After experiencing that feeling of total helplessness, it’s hard to convince myself that everything will be fine.
chapter 6
shots! shots! shots! shots! shots! shots!
People with SMA eventually die because their bodies suck at fighting off respiratory infections. I’m sure some of them get hit by cars or drown or accidentally overdose on Tylenol, but by and large the leading killer of people with SMA is respiratory infection. Therefore, avoiding respiratory illness is the best way for me to continue being not dead.
One of the leading causes of respiratory illness in people with SMA is a virus called RSV, which stands for respiratory syncytial virus. According to a random medical encyclopedia I found online, RSV is “a very common virus that leads to mild, cold-like symptoms in adults and older healthy children. It can be more serious in young babies, especially to those in certain high-risk groups. It also hates people that have SMA.” I added the last sentence myself.

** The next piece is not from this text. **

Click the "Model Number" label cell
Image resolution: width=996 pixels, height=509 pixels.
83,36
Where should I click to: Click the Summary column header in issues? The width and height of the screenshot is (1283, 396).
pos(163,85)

Being aware that RSV almost always causes a severe respiratory infection in children with SMA, my doctor ordered that I start receiving the preventative RSV immunization at the age of six. From then until I was fourteen, I received the RSV vaccination every winter. No big deal, right? Well, it would have been no big deal had the shots not been created by Satan himself.
For those seven years of my life, I was forced to get the RSV shot once a month starting in October and ending in March each year. However, the amount of vaccination that had to be injected into me was more than could fit in one needle. In fact, my monthly dosage of RSV immunization had to be divided between four needles. During this period of my life, I received approximately 168 RSV shots. My thighs, which are where I used to get
shots because they were the fattest part of my body, used to look like actual pincushions, covered in tiny, red, needle scars.
What kind of monster could stick needles into this cutie pie?
With all that being said, 168 shots over seven years is still not that big of a deal. The factor that I have yet to mention that made these shots super-extra terrible was that the medicine they had to inject me with was basically the same consistency as chunky beef gravy. Each injection felt like lava as it sloshed into my thigh muscle. The nurse had to push the medicine in at an extremely low rate because it had to go directly into my muscle, and the liquid was so thick that my thigh muscle probably would have fucking exploded if she went any faster. Needless to say, the shots were painful, and I was afraid of them in the worst way possible.
At first, I handled the shots pretty awfully. I would start crying when the nurse walked in with the shots, repetitively scream, “OW! OW! OW!” as she did each one, and I felt no consolation when it was over because I knew I had to do it all again next month. I remember making my mom tell me what day she had scheduled the shots for each month, so that I could mentally prepare myself as the day approached; and by mentally prepare myself I mean freak the fuck out for a week in advance. Eventually she started surprising me the day of the appointment so that I didn’t worry about it beforehand, although I definitely preferred knowing that it was approaching rather than having a great day suddenly ruined by the surprise.
When I was eight or nine, I made a decision to stop crying while I was receiving the shots; I wasn’t any less afraid of them, but crying like a baby in front of a pretty nurse started to feel pretty embarrassing, especially when my pants were off to give her better access to my thighs. So one day I expressed this to the nurse and asked if she knew of any secret methods for dealing with the pain of the shots. She told me that it might help if I talked about something else while she was doing it to take my mind off of the pain. Okay, I could try that. She asked me what kinds of things I liked, and I replied football, specifically the Minnesota Vikings, who were my favorite team at the time. We developed a loose plan for me to tell her about the Vikings while she did the first shot.